Native support for nested set operations

Topics: EF Designer, EF Runtime, General
Feb 7, 2013 at 11:14 AM
Edited Feb 7, 2013 at 11:15 AM
I know this is really an implementation detail and might not exactly be relevant for the runtime, but I've been working a lot on streamlining tree operations in sql server, and have begun to move away from the adjacency model which promotes recursive calls, e.g., this is an example product category structure:
| Id | Name | ParentId |
| 1  | Foo  | NULL     |
| 2  | Bar  | 1        |
With the adjacency model, if I need read a tree or sub-tree, I have to recursively select where ParentId = ?. The adjacency model works really well for maintaining trees, not so much for read operations.

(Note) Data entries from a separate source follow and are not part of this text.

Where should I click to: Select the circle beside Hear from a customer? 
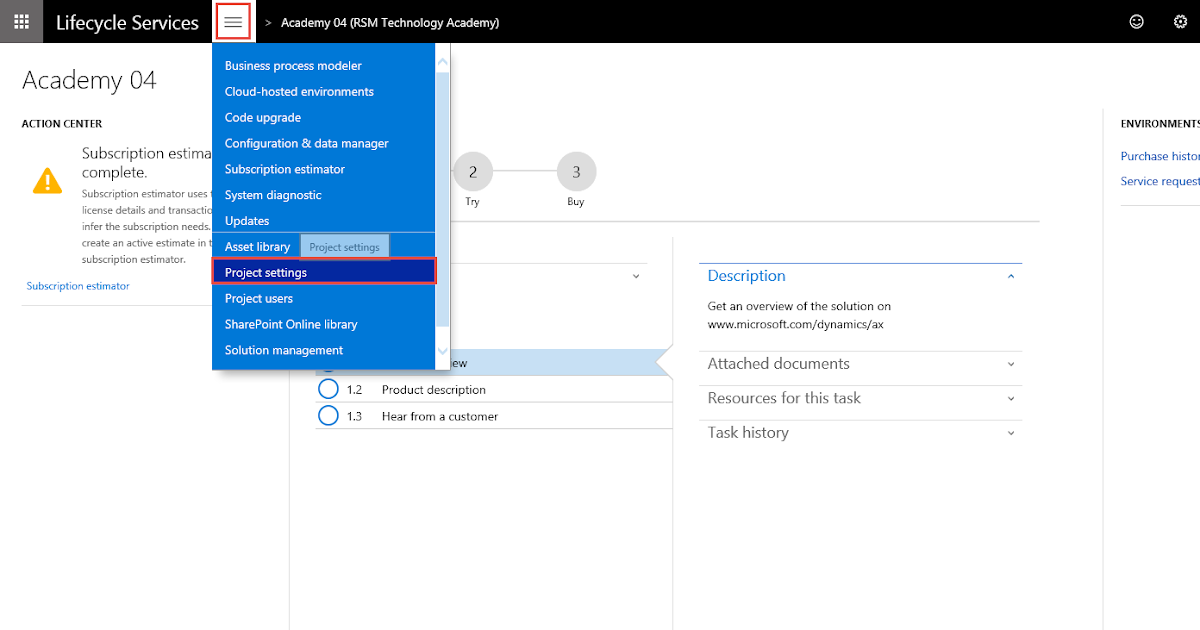click(x=329, y=414)
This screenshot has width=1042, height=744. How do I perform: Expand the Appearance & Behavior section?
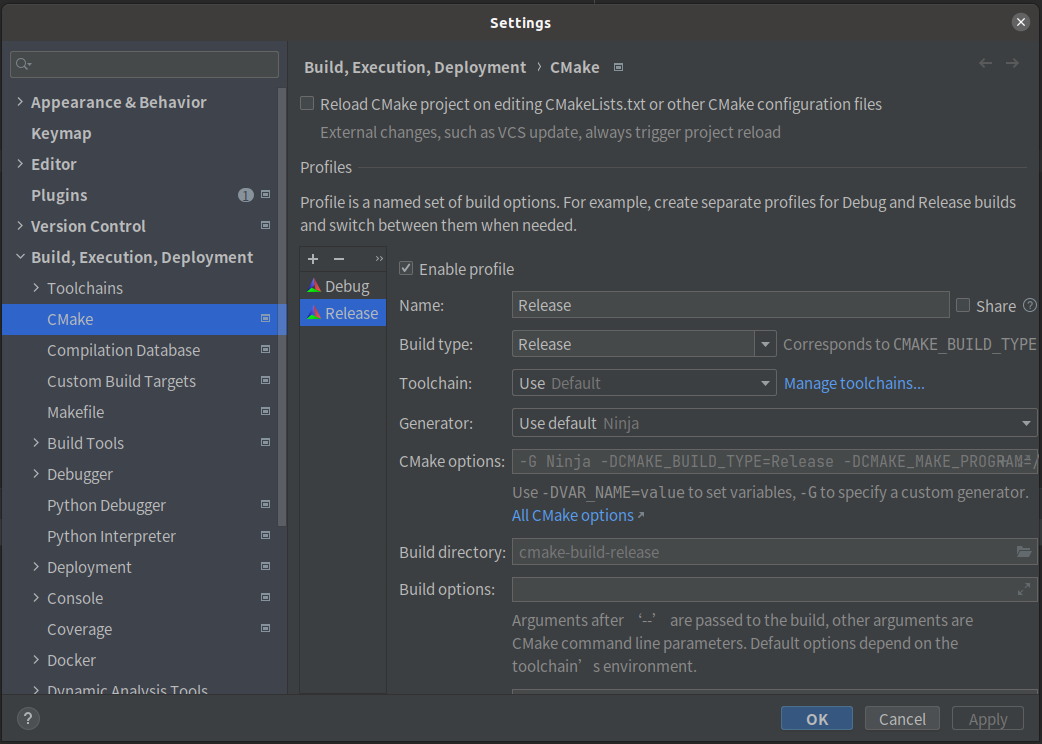21,102
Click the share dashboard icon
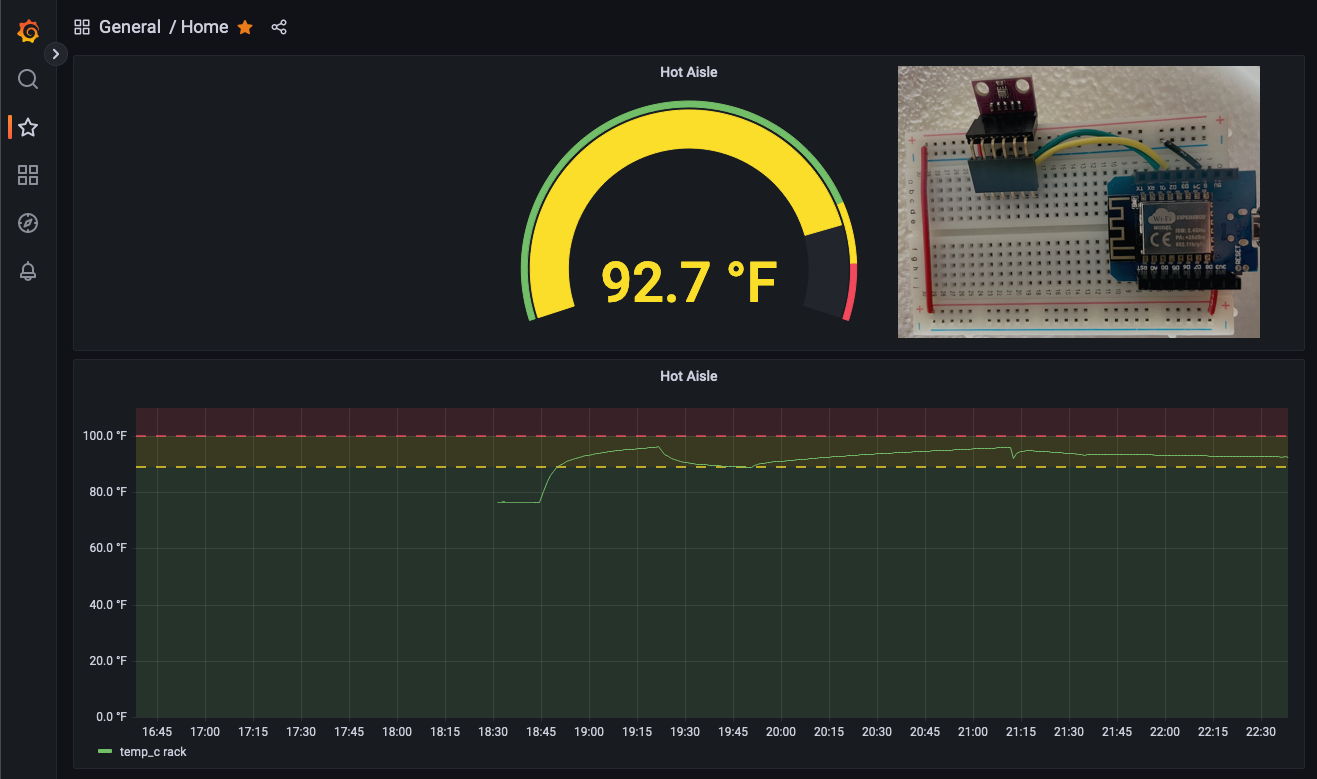 click(x=279, y=28)
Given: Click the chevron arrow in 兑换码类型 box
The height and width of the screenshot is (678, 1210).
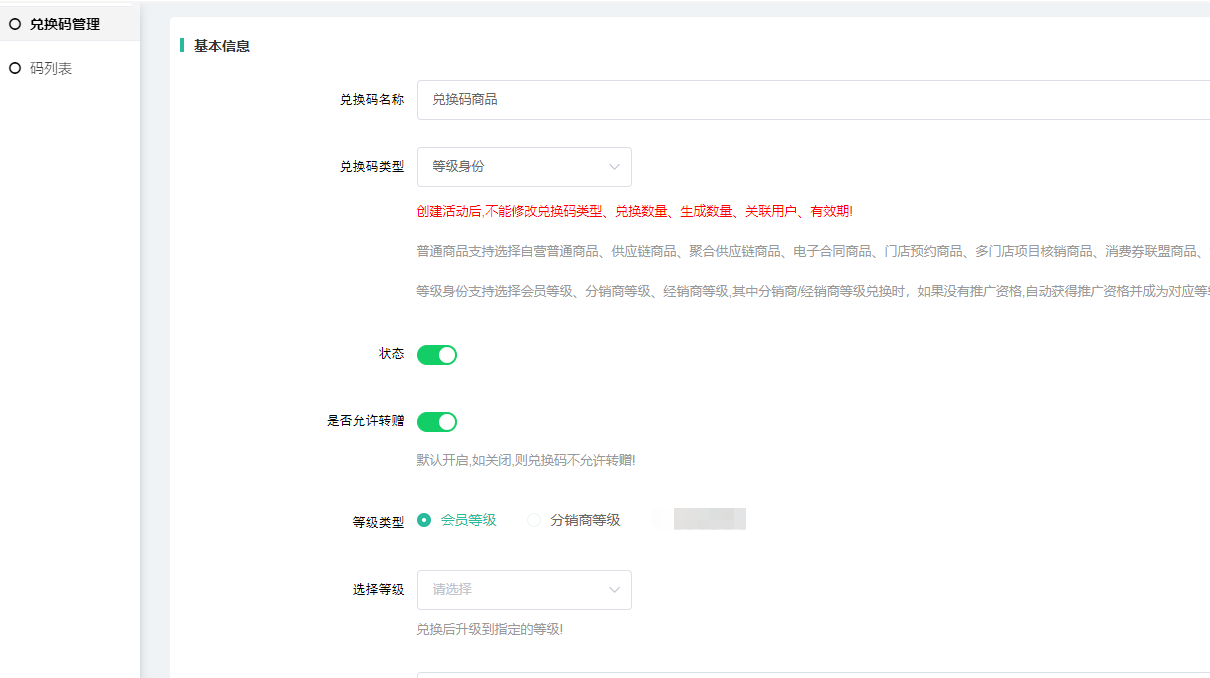Looking at the screenshot, I should (614, 167).
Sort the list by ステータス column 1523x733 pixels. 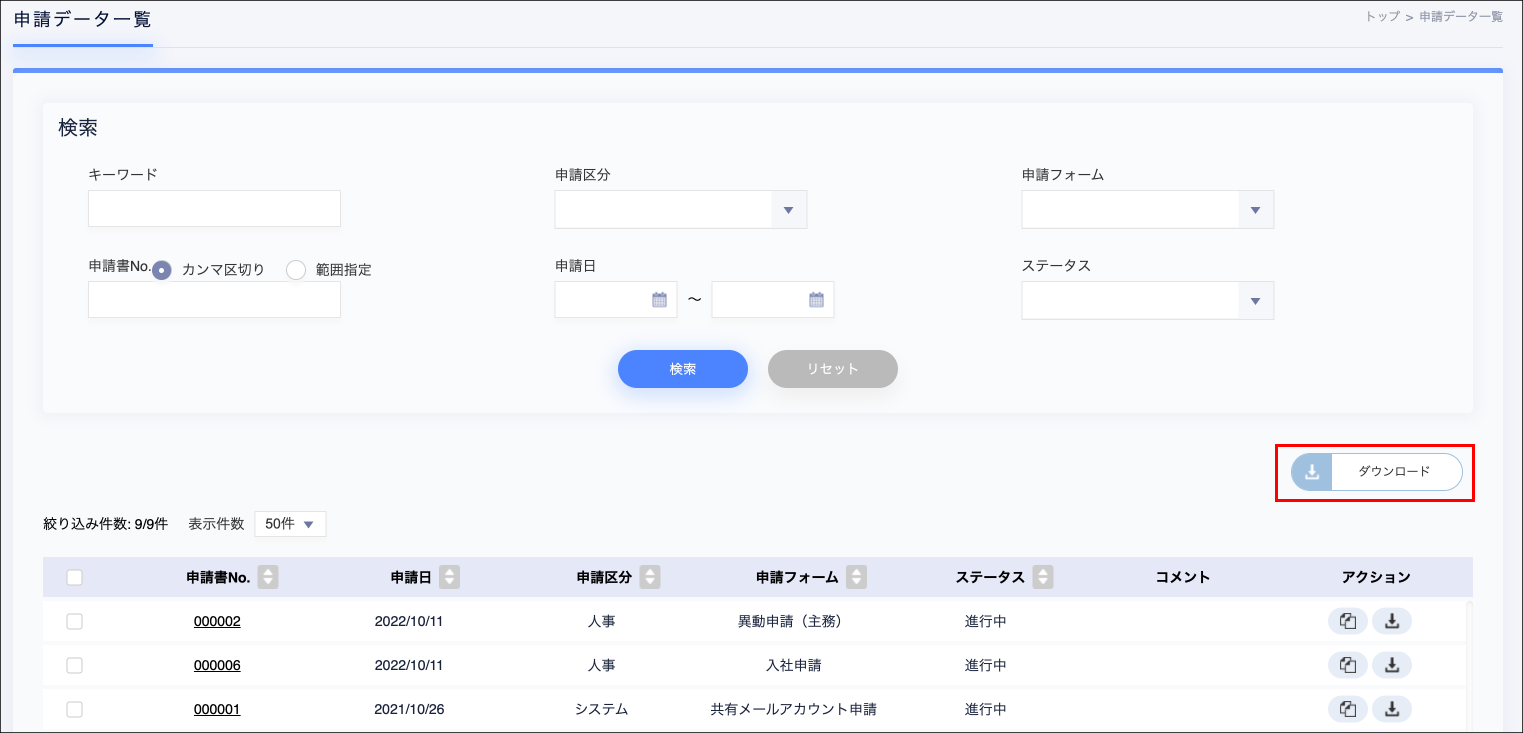1043,577
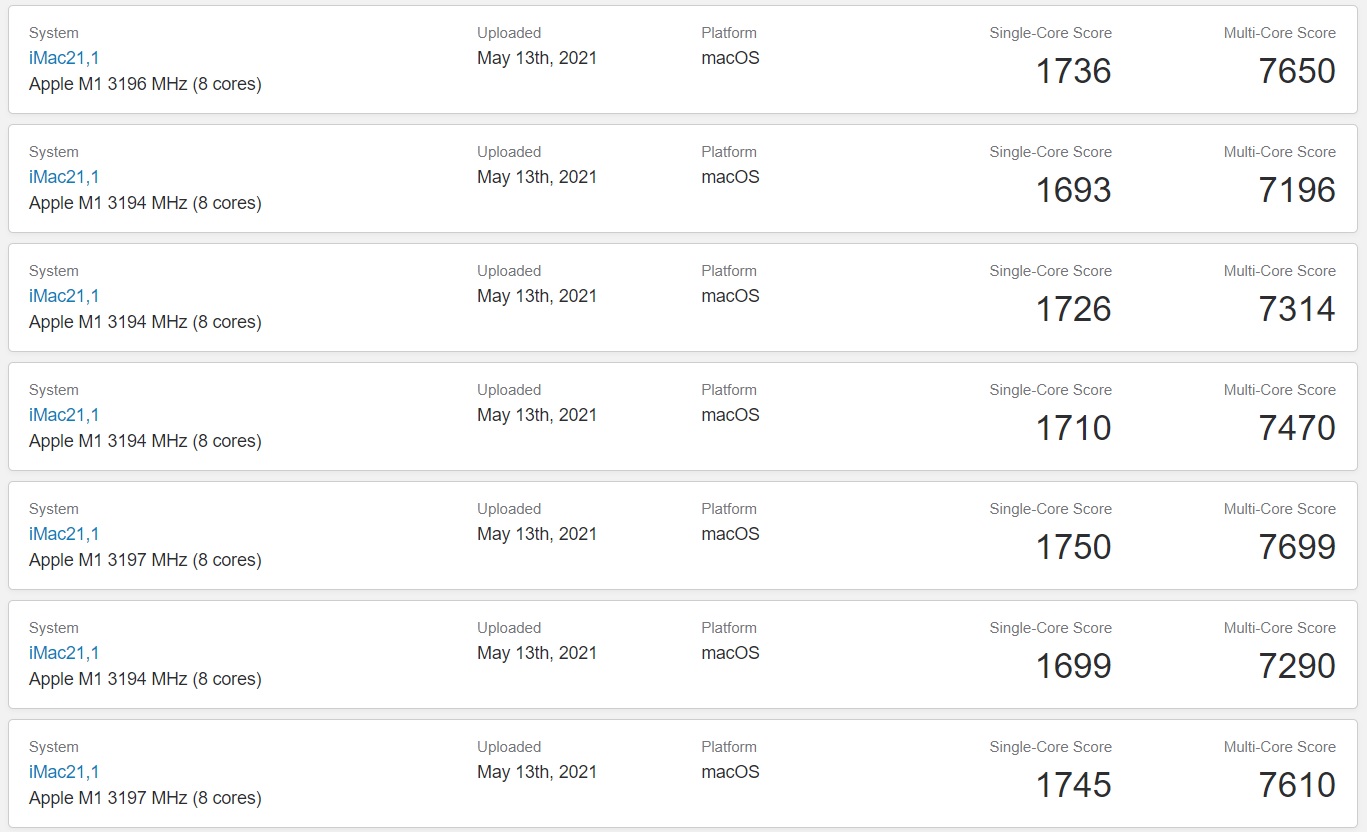
Task: Click the multi-core score 7290
Action: click(x=1297, y=666)
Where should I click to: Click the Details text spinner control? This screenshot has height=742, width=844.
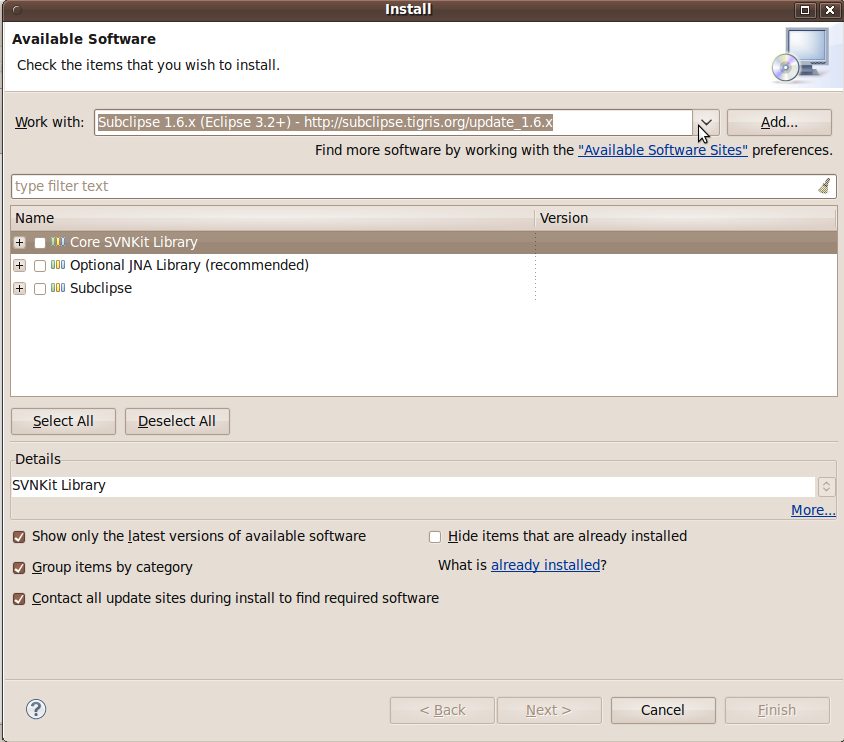826,487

With nested sets, we mark the extents of the sub-tree within the larger tree, e.g.:
| Id | Name | ParentId | Left | Right |
| 1  | Foo  | NULL     | 1    | 6     |
| 2  | Bar  | 1        | 2    | 3     |
| 2  | Ner  | 1        | 4    | 5     |
This is also know as Modified Preorder Tree Traversal (MPTT). This allows us to optimise read operations which are more likely to be far more frequent than write operations. The ParentId is there purely as a mechanism for simplifying some selects (e.g.. for direct descendent, or possible to rebuild the tree if required. E.g, if I want to get the sub-tree of Foo, I would do the following:
SELECT c.Id, c.Name, c.ParentId
FROM dbo.Category c,
(
    SELECT [Left], [Right] FROM dbo.Category p WHERE p.Id = <parent id here>
) AS p
WHERE c.[Left] >= p.[Left] AND c.[Right] <= p.[Right]
ORDER BY c.[Left], c.[Right]
Conversely, the operations to insert, delete and move items are a little trickier and we have to manage the [Left] and [Right] values accordingly, but the trade off I think personally is worth it, as we get the immediate benefits of a much quicker and performant read operation, and the translation to a tree structure can happen in code, rather than spread between code and database. We bypass recursion completely.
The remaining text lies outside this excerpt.